**PROBLEM SET**
1. Extract the passage about rare childhood blood cancers word for word, from "At the moment, we" up to and including "these genetic mutations.".
2. Extend the text on research into rare childhood blood cancers, starting after its final sentence.

**DOCUMENT PASSAGE**
+ + + + +
Finding out why some children get rare cancers of the blood.

At the moment, we don’t know the cause of the blood cancers myelodysplastic syndrome (MDS) and acute myeloid leukaemia (AML) in many children. But in some rare cases of MDS/AML more than one family member is affected. These family sets give us valuable data in the search to identify the genetic factors in these diseases. In this project, Dr Tom is working with 26 such families to characterise these genetic mutations.

Rare blood cancers affecting more than one family member could help us discover what’s at the root of the genetic mutations causing them. This project is studying 26 affected families to help us learn more.

Thank you

This research project on rare blood cancers has been successfully completed. Your donations allow us to fund ground-breaking research that can improve treatments given to children with cancer. Thank you. Your help allows us to continue to find ways to drive up the chances of survival for children with cancer and reduce the toxic side effects that can affect the rest of their lives.
+ + + + +
**SUPPLIED ENTRIES**
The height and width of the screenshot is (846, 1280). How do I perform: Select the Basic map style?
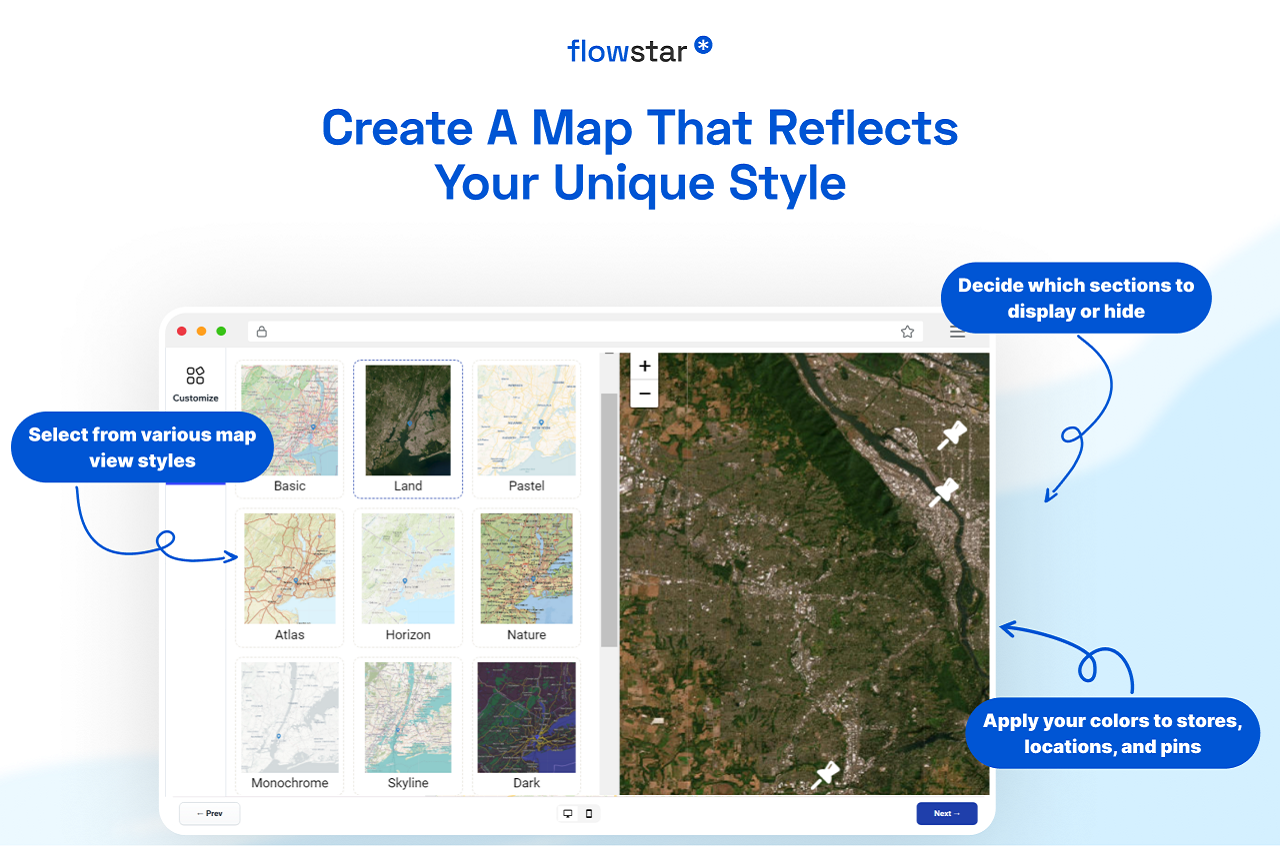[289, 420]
+ + + + +
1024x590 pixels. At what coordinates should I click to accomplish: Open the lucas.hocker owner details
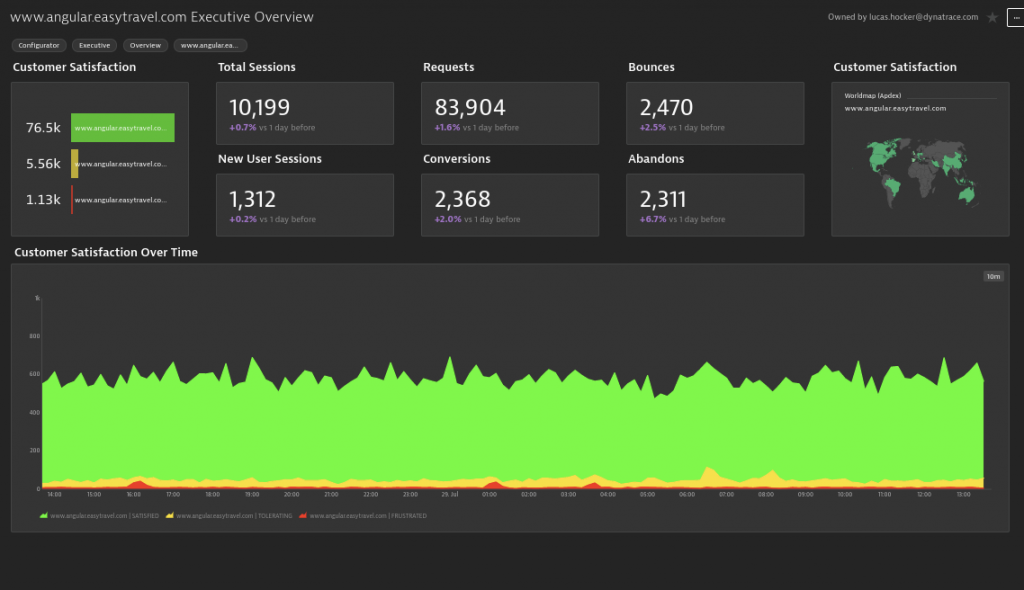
+ + + + +
**WRITTEN ANSWERS**
1.
At the moment, we don’t know the cause of the blood cancers myelodysplastic syndrome (MDS) and acute myeloid leukaemia (AML) in many children. But in some rare cases of MDS/AML more than one family member is affected. These family sets give us valuable data in the search to identify the genetic factors in these diseases. In this project, Dr Tom is working with 26 such families to characterise these genetic mutations.

2.
Project Details

  • Project Title

    Identification and characterisation of mutations that predispose to myelodysplastic syndrome and acute myeloid leukaemia

  • Lead Researcher

    Dr Tom Vulliamy

  • Research Centre

    Queen Mary University of London

  • City & Institution Postcode

    London E1 2AT

  • Start Date

    1 April 2014

  • Duration

    39 months

  • Grant Amount


Tom Vulliamy in a laboratory


Myelodysplastic syndrome (MDS) and acute myeloid leukaemia (AML) are rare, related cancers of the blood – together affecting around 90 children a year in the UK, who are unlikely to survive unless a stem cell transplant is possible. We don’t yet know why these diseases appear, and we urgently need to find out so we can explore options for treating and maybe preventing them. Previous research has shown that these children can have several different mutated genes, so their blood doesn’t develop normally. In most children, these mutations happen as part of the disease process. However, there are some rare examples MDS/AML, where multiple members of the same family have the disease, and these families are helping us to undertake crucial research to identify the genetic events that lead to the disease.

What difference will this project make?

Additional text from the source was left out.